Finally, we're very impressed by the L2300U's color curves, which were exceedingly smooth and uniform. We want to see each of the curves—red, green, blue, and greyscale—moving in a gradual slope, as this lends the most detail to all hues and shades. While each peaked slightly early, the clipping was minimal overall. This is a good result.

Take it or leave it

That dismissive header you just read is indicative of how I feel about this LCD's viewing angle. It's not so narrow that we've got major qualms, and there won't be any major color shifting at obtuse off-angles, but the full span of horizontal viewing is still fairly limited.
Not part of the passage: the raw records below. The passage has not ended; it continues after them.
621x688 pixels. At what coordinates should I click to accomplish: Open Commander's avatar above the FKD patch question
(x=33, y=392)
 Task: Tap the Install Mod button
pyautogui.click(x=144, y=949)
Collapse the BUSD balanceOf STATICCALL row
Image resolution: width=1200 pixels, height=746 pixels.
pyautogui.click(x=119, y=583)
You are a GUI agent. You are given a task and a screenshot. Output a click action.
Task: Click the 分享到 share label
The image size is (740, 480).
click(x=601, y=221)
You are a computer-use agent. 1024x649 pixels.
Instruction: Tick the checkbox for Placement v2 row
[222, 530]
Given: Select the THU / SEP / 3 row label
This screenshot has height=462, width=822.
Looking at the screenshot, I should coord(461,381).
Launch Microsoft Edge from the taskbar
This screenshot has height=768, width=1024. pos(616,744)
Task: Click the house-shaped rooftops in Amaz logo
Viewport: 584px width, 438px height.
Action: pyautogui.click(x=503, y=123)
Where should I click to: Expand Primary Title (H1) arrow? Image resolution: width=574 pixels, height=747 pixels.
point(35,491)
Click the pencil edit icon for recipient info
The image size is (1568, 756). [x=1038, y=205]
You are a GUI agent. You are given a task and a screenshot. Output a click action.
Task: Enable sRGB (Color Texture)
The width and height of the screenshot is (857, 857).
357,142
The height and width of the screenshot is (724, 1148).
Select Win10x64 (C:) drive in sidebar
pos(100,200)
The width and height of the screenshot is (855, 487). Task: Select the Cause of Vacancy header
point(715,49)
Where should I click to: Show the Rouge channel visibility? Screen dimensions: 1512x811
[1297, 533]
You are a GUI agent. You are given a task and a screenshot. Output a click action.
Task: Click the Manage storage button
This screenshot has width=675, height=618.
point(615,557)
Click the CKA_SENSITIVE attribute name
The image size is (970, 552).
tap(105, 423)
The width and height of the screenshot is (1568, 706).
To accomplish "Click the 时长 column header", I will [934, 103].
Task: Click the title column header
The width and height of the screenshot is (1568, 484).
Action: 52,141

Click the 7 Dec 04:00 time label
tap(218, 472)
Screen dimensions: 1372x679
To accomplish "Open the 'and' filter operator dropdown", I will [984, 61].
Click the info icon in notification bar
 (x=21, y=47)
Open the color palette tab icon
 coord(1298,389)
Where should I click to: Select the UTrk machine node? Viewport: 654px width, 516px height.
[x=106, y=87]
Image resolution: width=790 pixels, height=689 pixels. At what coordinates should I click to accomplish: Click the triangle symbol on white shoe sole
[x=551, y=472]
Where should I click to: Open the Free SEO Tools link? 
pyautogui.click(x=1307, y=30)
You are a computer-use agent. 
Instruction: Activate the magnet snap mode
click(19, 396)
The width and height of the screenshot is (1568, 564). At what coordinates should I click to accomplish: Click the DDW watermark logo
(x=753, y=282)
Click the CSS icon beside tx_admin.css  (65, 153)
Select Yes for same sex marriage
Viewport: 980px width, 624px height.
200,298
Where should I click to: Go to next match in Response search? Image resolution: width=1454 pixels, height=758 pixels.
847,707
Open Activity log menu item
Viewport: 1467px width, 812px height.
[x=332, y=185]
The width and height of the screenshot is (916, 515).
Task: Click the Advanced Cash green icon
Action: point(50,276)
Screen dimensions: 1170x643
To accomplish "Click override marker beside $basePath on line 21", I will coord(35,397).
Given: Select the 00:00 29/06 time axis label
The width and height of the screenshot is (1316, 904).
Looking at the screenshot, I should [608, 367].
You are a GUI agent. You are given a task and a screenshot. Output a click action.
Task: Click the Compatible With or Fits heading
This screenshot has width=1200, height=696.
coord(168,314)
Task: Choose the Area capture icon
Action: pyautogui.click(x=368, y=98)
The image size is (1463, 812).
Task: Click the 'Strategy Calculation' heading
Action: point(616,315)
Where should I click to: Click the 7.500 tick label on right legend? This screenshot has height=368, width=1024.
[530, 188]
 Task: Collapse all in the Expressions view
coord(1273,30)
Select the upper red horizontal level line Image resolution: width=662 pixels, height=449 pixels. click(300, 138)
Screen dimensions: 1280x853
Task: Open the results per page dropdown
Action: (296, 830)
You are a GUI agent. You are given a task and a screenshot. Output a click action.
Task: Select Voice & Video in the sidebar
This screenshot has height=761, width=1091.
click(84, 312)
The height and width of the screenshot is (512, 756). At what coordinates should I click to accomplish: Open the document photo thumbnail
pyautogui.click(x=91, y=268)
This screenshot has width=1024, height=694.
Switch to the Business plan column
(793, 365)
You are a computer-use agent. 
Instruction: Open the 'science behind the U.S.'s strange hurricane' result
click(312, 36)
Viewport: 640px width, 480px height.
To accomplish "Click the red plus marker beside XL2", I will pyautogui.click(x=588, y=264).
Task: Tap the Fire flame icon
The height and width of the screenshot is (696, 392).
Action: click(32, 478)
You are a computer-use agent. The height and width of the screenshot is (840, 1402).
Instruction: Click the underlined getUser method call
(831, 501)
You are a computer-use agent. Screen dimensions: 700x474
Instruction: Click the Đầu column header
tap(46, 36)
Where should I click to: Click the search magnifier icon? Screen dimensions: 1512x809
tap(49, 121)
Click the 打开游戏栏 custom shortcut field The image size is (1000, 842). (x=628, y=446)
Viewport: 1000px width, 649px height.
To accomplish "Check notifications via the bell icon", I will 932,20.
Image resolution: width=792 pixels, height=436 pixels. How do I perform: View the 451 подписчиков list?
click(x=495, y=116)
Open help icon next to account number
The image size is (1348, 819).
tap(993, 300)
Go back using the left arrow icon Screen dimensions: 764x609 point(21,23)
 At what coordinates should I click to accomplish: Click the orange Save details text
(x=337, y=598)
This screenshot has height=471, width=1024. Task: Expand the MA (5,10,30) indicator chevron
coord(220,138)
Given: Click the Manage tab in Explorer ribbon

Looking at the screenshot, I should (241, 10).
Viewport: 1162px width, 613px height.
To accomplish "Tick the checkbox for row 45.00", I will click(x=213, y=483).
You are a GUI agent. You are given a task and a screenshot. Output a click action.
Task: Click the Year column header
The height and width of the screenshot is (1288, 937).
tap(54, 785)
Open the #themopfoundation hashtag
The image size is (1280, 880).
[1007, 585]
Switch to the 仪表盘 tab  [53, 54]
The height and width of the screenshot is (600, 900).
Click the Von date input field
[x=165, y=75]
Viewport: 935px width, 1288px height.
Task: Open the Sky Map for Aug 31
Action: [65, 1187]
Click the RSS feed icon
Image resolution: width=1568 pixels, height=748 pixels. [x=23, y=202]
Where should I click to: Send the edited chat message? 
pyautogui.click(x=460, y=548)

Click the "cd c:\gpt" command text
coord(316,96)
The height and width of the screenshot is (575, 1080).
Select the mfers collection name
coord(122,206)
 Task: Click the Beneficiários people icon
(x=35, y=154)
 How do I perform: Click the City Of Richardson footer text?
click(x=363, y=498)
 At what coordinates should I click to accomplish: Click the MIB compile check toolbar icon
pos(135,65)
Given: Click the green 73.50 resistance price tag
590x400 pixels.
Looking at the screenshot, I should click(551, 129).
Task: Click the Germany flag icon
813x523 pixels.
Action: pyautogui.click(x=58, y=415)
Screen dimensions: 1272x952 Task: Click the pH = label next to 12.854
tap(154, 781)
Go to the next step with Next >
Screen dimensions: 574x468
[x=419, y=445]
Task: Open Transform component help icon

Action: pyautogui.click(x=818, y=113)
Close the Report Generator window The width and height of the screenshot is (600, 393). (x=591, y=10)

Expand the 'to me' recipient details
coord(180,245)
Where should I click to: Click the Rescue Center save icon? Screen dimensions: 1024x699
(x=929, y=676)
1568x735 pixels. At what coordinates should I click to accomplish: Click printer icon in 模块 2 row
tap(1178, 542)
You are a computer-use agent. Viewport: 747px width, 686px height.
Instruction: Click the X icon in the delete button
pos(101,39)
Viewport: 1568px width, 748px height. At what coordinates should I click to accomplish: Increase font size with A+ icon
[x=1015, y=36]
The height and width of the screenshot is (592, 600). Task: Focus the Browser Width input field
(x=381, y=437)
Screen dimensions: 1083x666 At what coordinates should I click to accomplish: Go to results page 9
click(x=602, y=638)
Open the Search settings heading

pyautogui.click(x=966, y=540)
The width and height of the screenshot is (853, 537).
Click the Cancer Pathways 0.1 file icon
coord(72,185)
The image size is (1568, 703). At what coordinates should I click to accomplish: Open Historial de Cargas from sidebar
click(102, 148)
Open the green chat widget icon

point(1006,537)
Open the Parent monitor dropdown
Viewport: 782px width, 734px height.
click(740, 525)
We tested a total viewing angle of 65°, or 33° from center to either side of the screen. At a regular seating distance, that's going to allow you and one other friend comfortable viewing... but we don't recommend wall-mounting this Toshiba.

Meet the testers

Lee Neikirk

Lee Neikirk

Editor

@Koanshark

Lee has been Reviewed's point person for most television and home theater products since 2012. Lee received Level II certification in TV calibration from the Imaging Science Foundation in 2013. As Editor of the Home Theater vertical, Lee oversees reviews of TVs, monitors, soundbars, and Bluetooth speakers. He also reviews headphones, and has a background in music performance.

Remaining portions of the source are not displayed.